Pixel coordinate grounding data
* * *
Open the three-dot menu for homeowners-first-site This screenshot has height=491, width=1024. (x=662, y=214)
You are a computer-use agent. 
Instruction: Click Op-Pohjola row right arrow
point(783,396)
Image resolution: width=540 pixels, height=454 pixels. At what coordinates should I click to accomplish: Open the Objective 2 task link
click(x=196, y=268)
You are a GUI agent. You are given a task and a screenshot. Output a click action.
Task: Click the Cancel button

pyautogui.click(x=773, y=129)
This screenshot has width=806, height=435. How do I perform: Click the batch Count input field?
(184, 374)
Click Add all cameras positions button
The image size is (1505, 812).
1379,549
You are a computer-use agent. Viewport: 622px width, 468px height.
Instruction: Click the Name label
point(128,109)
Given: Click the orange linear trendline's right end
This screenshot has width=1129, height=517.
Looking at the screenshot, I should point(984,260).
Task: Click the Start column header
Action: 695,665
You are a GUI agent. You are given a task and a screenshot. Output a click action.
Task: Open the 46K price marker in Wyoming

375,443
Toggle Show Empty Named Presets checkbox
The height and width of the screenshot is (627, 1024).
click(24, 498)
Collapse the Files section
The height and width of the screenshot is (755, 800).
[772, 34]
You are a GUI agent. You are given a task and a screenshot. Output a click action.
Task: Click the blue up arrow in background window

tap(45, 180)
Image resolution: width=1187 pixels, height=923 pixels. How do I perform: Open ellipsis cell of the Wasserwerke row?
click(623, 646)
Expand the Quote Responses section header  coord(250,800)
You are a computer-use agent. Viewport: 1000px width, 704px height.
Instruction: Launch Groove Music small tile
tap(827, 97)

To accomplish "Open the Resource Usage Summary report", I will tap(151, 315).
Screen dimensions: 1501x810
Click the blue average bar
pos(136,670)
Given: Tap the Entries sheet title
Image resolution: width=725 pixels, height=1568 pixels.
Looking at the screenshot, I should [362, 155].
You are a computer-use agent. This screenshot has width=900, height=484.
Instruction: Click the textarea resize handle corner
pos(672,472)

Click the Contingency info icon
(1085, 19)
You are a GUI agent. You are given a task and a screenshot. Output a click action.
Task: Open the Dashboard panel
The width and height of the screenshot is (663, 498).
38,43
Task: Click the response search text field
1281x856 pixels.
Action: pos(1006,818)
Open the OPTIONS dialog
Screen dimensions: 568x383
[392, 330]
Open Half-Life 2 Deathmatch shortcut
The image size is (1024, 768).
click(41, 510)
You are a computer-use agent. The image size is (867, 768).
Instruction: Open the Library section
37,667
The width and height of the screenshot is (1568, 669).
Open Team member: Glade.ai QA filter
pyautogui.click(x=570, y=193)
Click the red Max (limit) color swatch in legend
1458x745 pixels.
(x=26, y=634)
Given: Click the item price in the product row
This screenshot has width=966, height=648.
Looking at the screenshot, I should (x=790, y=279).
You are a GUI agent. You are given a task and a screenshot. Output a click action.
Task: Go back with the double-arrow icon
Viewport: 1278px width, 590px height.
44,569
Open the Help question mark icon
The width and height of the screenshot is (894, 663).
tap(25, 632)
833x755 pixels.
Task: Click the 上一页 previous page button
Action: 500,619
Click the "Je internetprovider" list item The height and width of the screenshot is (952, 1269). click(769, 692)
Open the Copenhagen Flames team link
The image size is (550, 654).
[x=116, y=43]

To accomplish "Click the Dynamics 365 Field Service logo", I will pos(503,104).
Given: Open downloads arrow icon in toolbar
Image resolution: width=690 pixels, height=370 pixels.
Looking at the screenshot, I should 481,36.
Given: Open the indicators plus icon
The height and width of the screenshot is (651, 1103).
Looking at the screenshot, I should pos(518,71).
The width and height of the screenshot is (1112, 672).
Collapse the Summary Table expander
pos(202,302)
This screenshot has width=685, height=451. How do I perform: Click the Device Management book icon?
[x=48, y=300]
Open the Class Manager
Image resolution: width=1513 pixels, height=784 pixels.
* * *
EXERCISE BRIEF -
The full data, repeated exactly, is the only acceptable output.

WRITTEN SOLUTION -
Open the three-dot menu for homeowners-first-site This screenshot has height=491, width=1024. (x=662, y=214)
You are a computer-use agent. 
Instruction: Click Op-Pohjola row right arrow
point(783,396)
Image resolution: width=540 pixels, height=454 pixels. At what coordinates should I click to accomplish: Open the Objective 2 task link
click(x=196, y=268)
You are a GUI agent. You are given a task and a screenshot. Output a click action.
Task: Click the Cancel button

pyautogui.click(x=773, y=129)
This screenshot has width=806, height=435. How do I perform: Click the batch Count input field?
(184, 374)
Click Add all cameras positions button
The image size is (1505, 812).
1379,549
You are a computer-use agent. Viewport: 622px width, 468px height.
Instruction: Click the Name label
point(128,109)
Given: Click the orange linear trendline's right end
This screenshot has width=1129, height=517.
Looking at the screenshot, I should point(984,260).
Task: Click the Start column header
Action: 695,665
You are a GUI agent. You are given a task and a screenshot. Output a click action.
Task: Open the 46K price marker in Wyoming

375,443
Toggle Show Empty Named Presets checkbox
The height and width of the screenshot is (627, 1024).
click(24, 498)
Collapse the Files section
The height and width of the screenshot is (755, 800).
[772, 34]
You are a GUI agent. You are given a task and a screenshot. Output a click action.
Task: Click the blue up arrow in background window

tap(45, 180)
Image resolution: width=1187 pixels, height=923 pixels. How do I perform: Open ellipsis cell of the Wasserwerke row?
click(623, 646)
Expand the Quote Responses section header  coord(250,800)
You are a computer-use agent. Viewport: 1000px width, 704px height.
Instruction: Launch Groove Music small tile
tap(827, 97)

To accomplish "Open the Resource Usage Summary report", I will tap(151, 315).
Screen dimensions: 1501x810
Click the blue average bar
pos(136,670)
Given: Tap the Entries sheet title
Image resolution: width=725 pixels, height=1568 pixels.
Looking at the screenshot, I should [362, 155].
You are a computer-use agent. This screenshot has width=900, height=484.
Instruction: Click the textarea resize handle corner
pos(672,472)

Click the Contingency info icon
(1085, 19)
You are a GUI agent. You are given a task and a screenshot. Output a click action.
Task: Open the Dashboard panel
The width and height of the screenshot is (663, 498).
38,43
Task: Click the response search text field
1281x856 pixels.
Action: pos(1006,818)
Open the OPTIONS dialog
Screen dimensions: 568x383
[392, 330]
Open Half-Life 2 Deathmatch shortcut
The image size is (1024, 768).
click(41, 510)
You are a computer-use agent. The image size is (867, 768).
Instruction: Open the Library section
37,667
The width and height of the screenshot is (1568, 669).
Open Team member: Glade.ai QA filter
pyautogui.click(x=570, y=193)
Click the red Max (limit) color swatch in legend
1458x745 pixels.
(x=26, y=634)
Given: Click the item price in the product row
This screenshot has width=966, height=648.
Looking at the screenshot, I should (x=790, y=279).
You are a GUI agent. You are given a task and a screenshot. Output a click action.
Task: Go back with the double-arrow icon
Viewport: 1278px width, 590px height.
44,569
Open the Help question mark icon
The width and height of the screenshot is (894, 663).
tap(25, 632)
833x755 pixels.
Task: Click the 上一页 previous page button
Action: 500,619
Click the "Je internetprovider" list item The height and width of the screenshot is (952, 1269). click(769, 692)
Open the Copenhagen Flames team link
The image size is (550, 654).
[x=116, y=43]

To accomplish "Click the Dynamics 365 Field Service logo", I will pos(503,104).
Given: Open downloads arrow icon in toolbar
Image resolution: width=690 pixels, height=370 pixels.
Looking at the screenshot, I should 481,36.
Given: Open the indicators plus icon
The height and width of the screenshot is (651, 1103).
Looking at the screenshot, I should pos(518,71).
The width and height of the screenshot is (1112, 672).
Collapse the Summary Table expander
pos(202,302)
This screenshot has width=685, height=451. How do I perform: Click the Device Management book icon?
[x=48, y=300]
Open the Class Manager
Image resolution: width=1513 pixels, height=784 pixels.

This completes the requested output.